The largest US credit card issuer and merchant acquirer just broke its silence on agentic commerce. JPMorgan Payments expects the first wave of autonomous AI transactions to happen on merchants' own websites, with merchants' own agents. Not inside ChatGPT. Not inside Gemini. On your domain, against your catalog. And the gating factor is whether your product data is detailed enough to be picked at all.

TL;DR: In a long-form American Banker interview published May 18, JPMorgan Payments executive director Prashant Sharma said autonomous agentic transactions will land first on merchant-owned sites with merchant-owned agents, not third-party AI surfaces. The bottleneck he named on the record: catalogs without enough detail will get skipped. Mid-market retailers should stop treating their own domain as the legacy stack and start treating it as the primary agentic surface.

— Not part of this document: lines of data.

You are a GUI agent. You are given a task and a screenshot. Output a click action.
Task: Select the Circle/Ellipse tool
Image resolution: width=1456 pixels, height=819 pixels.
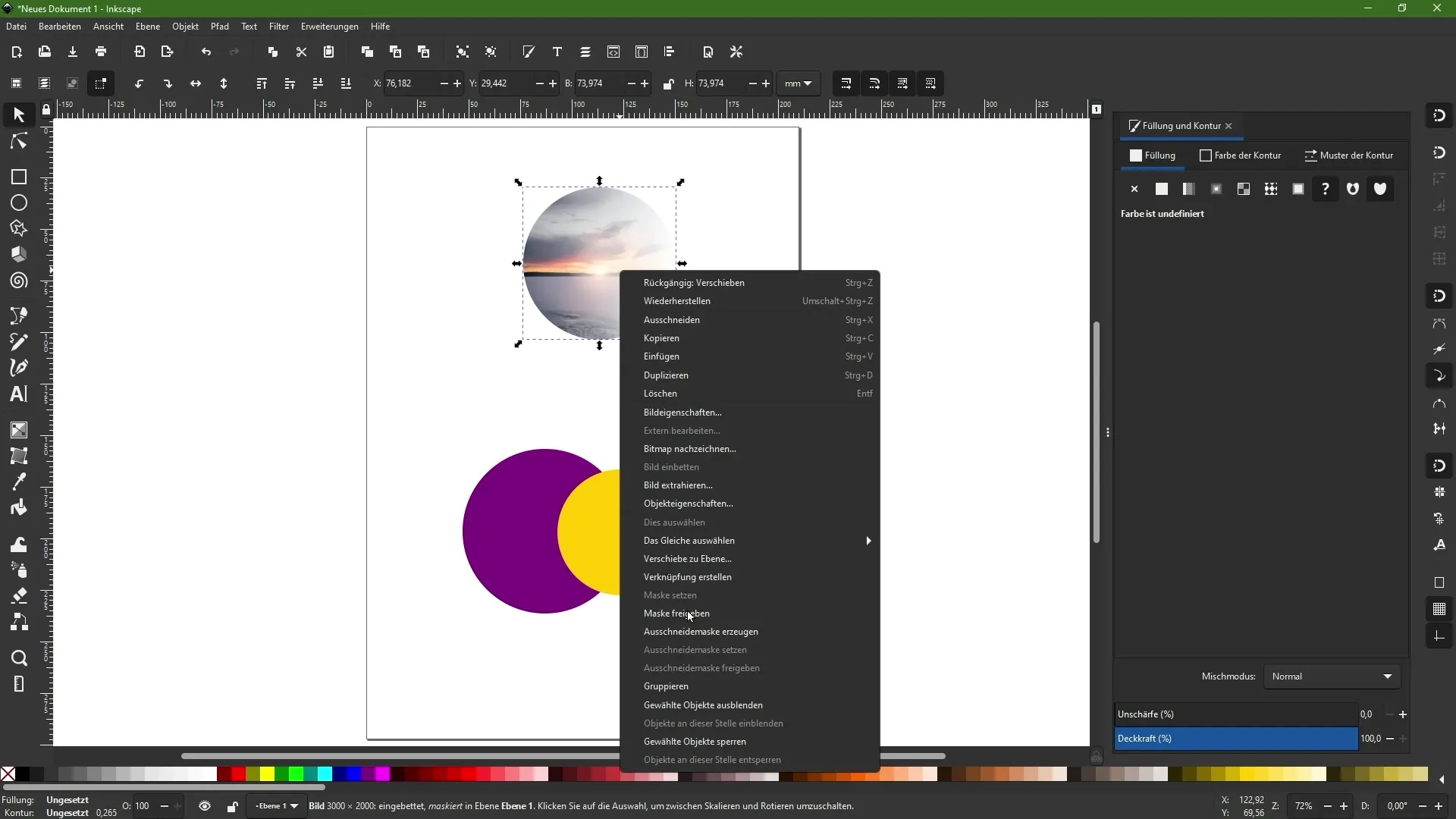pyautogui.click(x=18, y=203)
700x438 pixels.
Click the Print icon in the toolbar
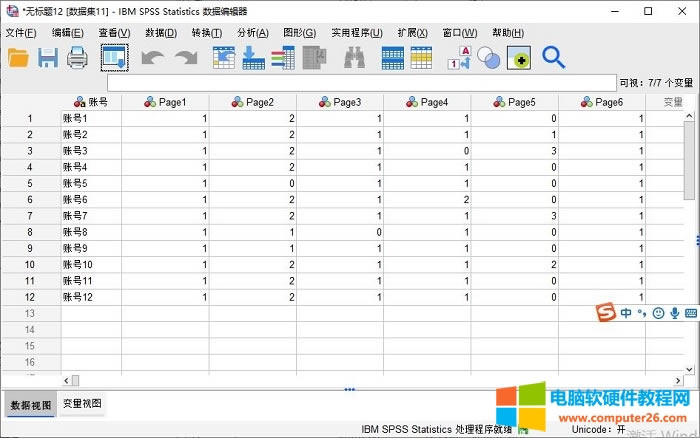tap(78, 58)
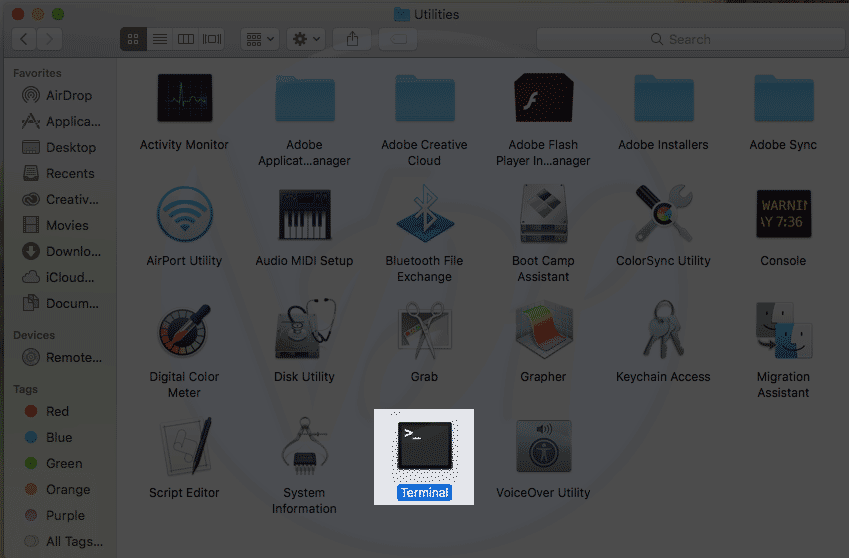This screenshot has height=558, width=849.
Task: Open the Grapher application
Action: [543, 331]
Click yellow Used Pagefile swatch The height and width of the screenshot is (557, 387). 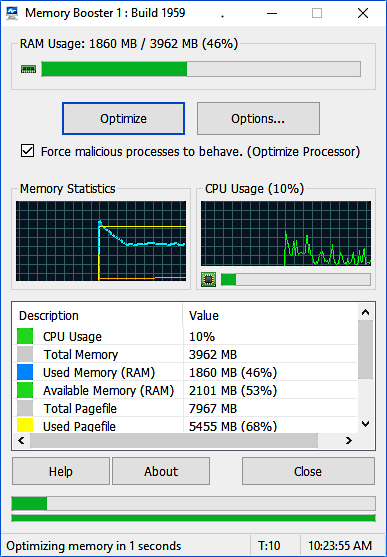(x=25, y=425)
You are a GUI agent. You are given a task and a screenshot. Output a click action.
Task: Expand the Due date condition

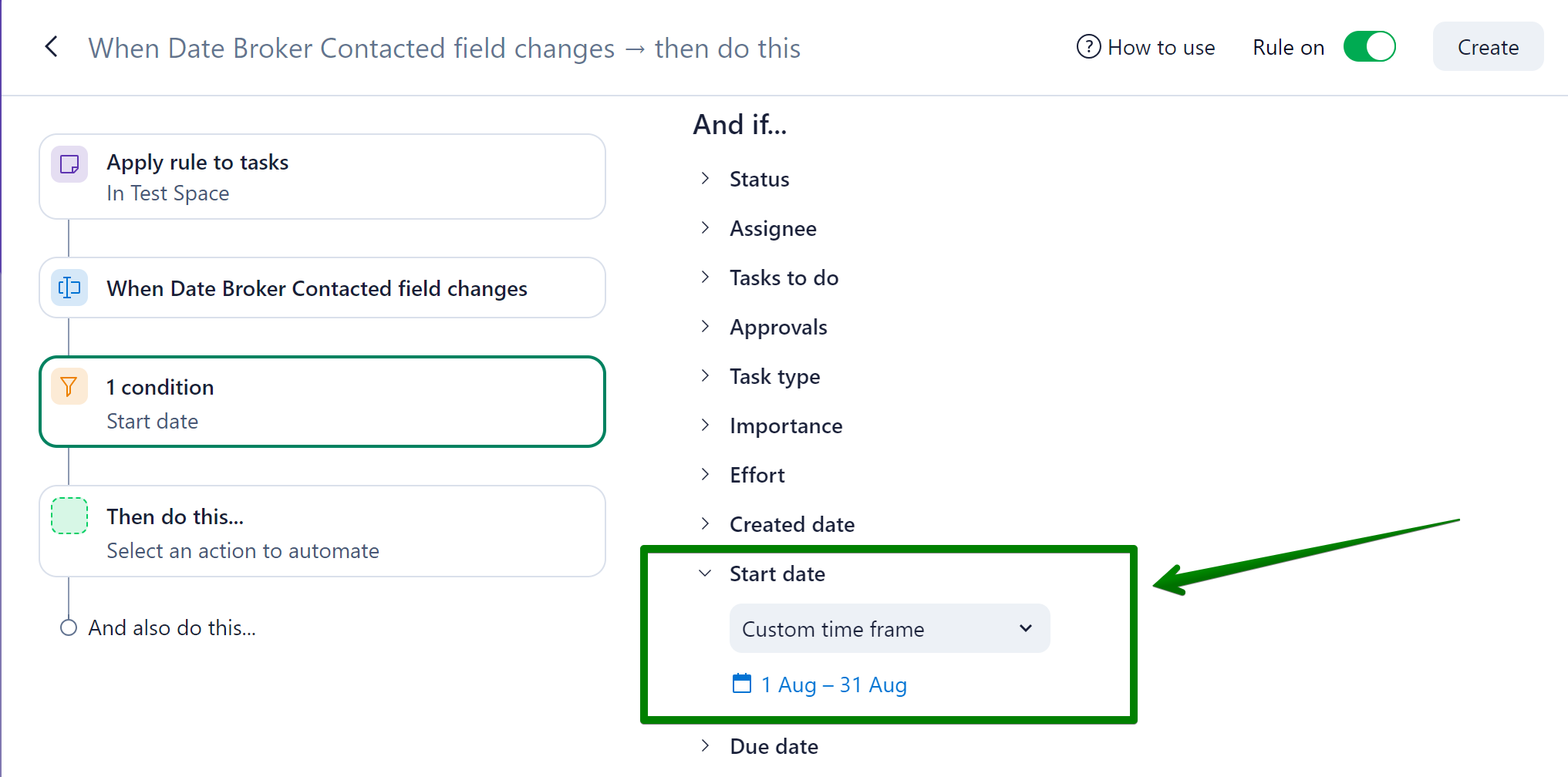705,746

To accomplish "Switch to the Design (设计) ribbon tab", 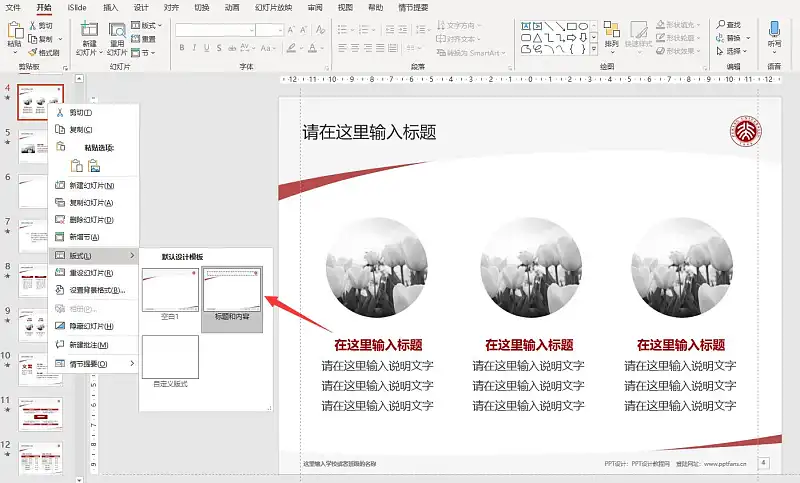I will [x=141, y=7].
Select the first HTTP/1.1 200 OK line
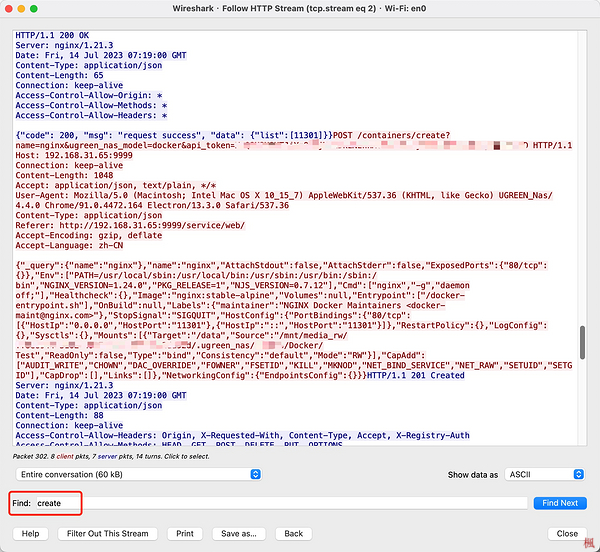Screen dimensions: 600x552 click(50, 34)

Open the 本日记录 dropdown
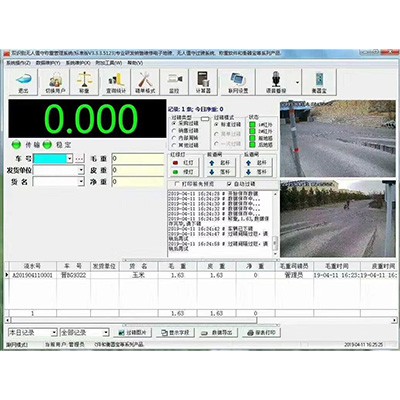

Why does JPMorgan matter on this call?

JPMorgan is the largest US credit card issuer by purchase volume and the largest US merchant acquirer. When the bank on both sides of the rails publishes a thesis about where agentic transactions will first appear, retailers should read it as a forward-looking risk model, not a press release. JPM had been deliberately quiet on agentic commerce until it had a settled view.

That view landed this week in two pieces. The JPMorgan Payments and Mirakl partnership wires JPM's payment infrastructure and risk controls into Mirakl Nexus, a layer that lets AI agents query merchants' catalogs, pricing, and inventory. The Sharma interview spells out the bet: AI-embedded commerce on third-party surfaces is one channel. Autonomous agentic transactions, where the agent acts days later on a stored mandate, start somewhere else.

Where does Sharma say agentic commerce will start?

"Autonomous agentic transactions to first appear on merchants' own websites, using their own agents."

That single line reframes the category. The dominant narrative for two years has been ChatGPT-as-storefront, Gemini-as-storefront, Copilot-as-storefront. Sharma is saying the first wave is brand-owned and retailer-owned agentic storefronts, with the third-party surfaces acting as a parallel discovery channel.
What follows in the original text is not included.